Ambitious National Highway 9


FE Team | Published: March 11, 2024 21:35:21


Ambitious National Highway 9

Rudyard Kipling could not be more correct when he wrote,"East is East, West is West, and never the twain shall meet". The implications of his vast oriental and occidental context are true on a mini scale in case of eastern and western parts of Bangladesh, a small country. Geographically, the 131-kilometre distance between the two parts is not even one-tenth of its counterparts in large countries. But communication-wise they are a world apart. Now the country's Roads and Highways Department (RHD) has taken up perhaps the most ambitious plan in the country's history to bridge the two wings by a highway to be named the National Highway 9 (NH9).

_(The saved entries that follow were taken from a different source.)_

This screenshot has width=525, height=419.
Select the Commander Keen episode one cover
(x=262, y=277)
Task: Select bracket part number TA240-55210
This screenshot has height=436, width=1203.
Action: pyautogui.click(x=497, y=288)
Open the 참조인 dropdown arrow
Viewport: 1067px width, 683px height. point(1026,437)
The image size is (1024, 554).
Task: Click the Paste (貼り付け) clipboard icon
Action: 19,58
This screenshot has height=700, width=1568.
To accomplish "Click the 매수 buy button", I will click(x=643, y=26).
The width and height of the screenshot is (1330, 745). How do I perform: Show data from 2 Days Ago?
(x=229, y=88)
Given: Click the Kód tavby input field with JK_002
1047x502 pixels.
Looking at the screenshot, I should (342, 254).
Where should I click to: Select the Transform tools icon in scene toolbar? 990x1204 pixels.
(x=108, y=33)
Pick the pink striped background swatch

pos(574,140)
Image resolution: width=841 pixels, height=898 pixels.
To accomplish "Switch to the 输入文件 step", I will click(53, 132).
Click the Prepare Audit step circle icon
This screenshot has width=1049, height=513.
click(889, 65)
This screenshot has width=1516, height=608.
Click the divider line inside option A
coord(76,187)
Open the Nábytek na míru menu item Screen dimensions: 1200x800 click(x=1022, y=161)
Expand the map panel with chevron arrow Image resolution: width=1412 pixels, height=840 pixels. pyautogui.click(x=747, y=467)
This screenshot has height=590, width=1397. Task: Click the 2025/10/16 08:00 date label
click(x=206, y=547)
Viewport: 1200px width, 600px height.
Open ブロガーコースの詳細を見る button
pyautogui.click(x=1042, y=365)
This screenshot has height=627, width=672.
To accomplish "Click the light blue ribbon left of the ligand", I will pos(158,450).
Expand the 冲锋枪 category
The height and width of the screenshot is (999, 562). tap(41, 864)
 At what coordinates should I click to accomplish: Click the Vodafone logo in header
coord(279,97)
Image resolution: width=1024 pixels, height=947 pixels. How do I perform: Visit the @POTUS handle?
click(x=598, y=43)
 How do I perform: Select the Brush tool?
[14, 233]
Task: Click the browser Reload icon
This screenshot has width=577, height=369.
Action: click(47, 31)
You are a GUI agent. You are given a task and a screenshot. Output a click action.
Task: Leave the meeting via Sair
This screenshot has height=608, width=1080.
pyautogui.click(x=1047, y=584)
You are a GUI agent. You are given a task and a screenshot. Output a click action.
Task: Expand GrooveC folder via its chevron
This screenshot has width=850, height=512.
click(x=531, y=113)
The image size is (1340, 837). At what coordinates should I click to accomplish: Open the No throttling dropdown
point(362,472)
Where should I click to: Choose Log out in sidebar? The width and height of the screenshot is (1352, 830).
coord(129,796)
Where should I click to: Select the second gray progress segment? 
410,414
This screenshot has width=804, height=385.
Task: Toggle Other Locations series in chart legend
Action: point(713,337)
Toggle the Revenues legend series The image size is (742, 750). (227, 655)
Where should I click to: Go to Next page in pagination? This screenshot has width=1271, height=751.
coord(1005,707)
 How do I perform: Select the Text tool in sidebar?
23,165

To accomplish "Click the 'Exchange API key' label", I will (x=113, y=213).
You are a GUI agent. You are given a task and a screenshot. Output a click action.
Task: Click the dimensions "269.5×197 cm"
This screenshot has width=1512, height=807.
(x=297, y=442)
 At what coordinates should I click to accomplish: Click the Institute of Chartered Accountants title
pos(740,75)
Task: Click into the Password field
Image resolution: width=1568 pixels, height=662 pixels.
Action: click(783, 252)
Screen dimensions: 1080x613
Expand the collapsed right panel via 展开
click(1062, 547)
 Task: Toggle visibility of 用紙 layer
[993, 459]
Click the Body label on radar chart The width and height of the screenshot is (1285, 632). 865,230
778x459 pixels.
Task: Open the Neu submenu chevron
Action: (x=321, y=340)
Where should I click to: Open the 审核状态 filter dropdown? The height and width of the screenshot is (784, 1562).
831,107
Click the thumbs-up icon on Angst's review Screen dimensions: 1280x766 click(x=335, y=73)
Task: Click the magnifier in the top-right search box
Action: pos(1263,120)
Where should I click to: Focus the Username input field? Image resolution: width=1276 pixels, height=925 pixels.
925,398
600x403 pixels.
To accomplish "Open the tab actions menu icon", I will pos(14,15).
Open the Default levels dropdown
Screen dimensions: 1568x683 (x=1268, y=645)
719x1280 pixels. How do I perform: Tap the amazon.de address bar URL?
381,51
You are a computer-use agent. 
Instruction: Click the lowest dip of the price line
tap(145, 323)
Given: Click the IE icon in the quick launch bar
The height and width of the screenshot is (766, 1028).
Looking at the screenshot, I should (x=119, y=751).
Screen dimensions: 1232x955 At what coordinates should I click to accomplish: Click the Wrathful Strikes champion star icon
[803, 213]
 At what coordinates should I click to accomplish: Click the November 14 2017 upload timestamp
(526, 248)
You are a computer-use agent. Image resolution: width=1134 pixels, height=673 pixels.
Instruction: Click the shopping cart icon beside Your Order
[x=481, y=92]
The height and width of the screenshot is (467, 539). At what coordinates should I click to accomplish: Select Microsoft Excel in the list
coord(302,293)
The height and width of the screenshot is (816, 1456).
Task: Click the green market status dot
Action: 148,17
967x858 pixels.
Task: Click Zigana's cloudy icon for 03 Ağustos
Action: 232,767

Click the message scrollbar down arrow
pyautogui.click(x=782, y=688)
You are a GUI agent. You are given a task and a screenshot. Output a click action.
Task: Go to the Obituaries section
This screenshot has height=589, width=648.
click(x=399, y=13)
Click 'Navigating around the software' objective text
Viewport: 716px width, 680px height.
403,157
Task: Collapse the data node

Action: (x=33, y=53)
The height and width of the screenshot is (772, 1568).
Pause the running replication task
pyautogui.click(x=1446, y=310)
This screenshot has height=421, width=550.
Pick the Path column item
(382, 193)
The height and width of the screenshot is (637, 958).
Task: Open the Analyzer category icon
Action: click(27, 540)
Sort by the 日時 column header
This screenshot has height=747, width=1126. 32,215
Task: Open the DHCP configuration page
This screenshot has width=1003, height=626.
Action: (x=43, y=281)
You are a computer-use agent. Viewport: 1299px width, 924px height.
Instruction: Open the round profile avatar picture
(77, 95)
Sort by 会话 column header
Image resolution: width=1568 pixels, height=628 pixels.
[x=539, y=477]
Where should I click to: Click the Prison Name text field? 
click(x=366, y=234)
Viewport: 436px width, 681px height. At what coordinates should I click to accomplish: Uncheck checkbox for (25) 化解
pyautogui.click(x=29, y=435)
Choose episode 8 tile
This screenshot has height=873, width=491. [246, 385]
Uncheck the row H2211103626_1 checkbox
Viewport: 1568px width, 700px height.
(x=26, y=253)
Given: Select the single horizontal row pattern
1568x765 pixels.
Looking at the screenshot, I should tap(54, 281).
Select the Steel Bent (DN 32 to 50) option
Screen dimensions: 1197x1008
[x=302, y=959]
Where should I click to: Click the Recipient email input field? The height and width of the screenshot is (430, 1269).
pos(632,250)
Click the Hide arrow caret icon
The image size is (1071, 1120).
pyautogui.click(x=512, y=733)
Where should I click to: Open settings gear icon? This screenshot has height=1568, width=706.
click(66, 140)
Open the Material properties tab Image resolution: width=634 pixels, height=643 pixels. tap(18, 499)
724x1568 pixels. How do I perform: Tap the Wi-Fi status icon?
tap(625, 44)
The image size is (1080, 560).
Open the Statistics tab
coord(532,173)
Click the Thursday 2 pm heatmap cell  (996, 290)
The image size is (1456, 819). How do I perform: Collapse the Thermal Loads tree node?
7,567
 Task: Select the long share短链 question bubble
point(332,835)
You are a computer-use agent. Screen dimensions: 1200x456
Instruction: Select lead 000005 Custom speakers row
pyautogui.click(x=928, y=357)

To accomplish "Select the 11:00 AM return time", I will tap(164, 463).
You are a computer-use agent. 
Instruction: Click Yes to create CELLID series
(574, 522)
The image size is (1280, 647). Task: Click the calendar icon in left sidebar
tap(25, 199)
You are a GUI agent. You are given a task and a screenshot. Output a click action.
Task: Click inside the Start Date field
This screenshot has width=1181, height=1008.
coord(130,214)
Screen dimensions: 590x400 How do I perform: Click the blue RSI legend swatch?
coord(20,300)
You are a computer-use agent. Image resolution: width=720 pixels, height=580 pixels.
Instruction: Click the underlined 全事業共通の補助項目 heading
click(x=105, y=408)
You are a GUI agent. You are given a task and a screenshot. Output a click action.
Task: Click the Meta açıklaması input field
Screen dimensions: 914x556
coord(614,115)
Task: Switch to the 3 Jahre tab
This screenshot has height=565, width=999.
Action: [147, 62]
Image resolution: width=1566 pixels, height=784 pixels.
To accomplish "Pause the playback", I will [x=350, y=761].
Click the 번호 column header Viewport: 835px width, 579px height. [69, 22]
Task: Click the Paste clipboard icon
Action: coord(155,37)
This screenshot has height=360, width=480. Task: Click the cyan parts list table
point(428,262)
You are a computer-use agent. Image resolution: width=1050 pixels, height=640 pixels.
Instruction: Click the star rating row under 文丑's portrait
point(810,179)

The world has come a long way off from the time of Kipling and the socio-cultural difference between the East and West has also narrowed. People from once-colonies are now in key positions of power including the top job of the erstwhile most dominant colonial power.
Such a development was once inconceivable. It has been possible because of shared scientific and technological advancement with information and communication prevailing over the rest. Bangladesh has already joined the bandwagon of emerging nations with its economy ranking 35th in the world. There has been phenomenal communication connectivity. Indeed, the two bridges on the Jamuna and Padma have catapulted the country out of the cumbersome and time-consuming communication between the capital and North Bengal, between the country's western-southern regions and the capital. Yet, it cannot be said the development in the communication sector has been rational and satisfactory. Its railways, the cheapest and most convenient mode of transportation, have not received the priority it deserved. Even the national highways, apart from the one connecting the Padma Bridge up to Bhanga on the one side and Dhaka city on the other together with the Dhaka-Chattogram Highway, leave much to be desired for qualification to the rank of true highways. Notably, NH has yet to enter popular lexicon for obvious reasons.
So the new mega project, as envisaged to connect the country's east, west and south in between, can indeed bring the somewhat neglected southern and western regions closer to the east that has developed faster on account of its better communication with the capital and also because of the country's number one sea port. There is no doubt about the merit of the proposed highway but the cost involved may be a factor. In a riverine country with marine connectivity between Chattogram and Mongla ports, its priority certainly must be backed up by the benefits to be accrued, particularly when the Padma Bridge has facilitated road and rail connectivity.
Preferably, the six-lane superhighway that has terminated at Bhanga should be extended further up to Barishal or even Kuakata, Khulna and Jashore. Even the Khulna-Barishal portion of the proposed NH9 can be considered with due importance because of much less cost involved in it. Now that the Payra seaport has been opened, the proposed bridge over the Meghna as part of the Barishal-Laxmipur segment of the highway can wait for some time. The required river training and river engineering will be highly costly. At this economic crunch time, a gargantuan amount of investment of this order may not be wise.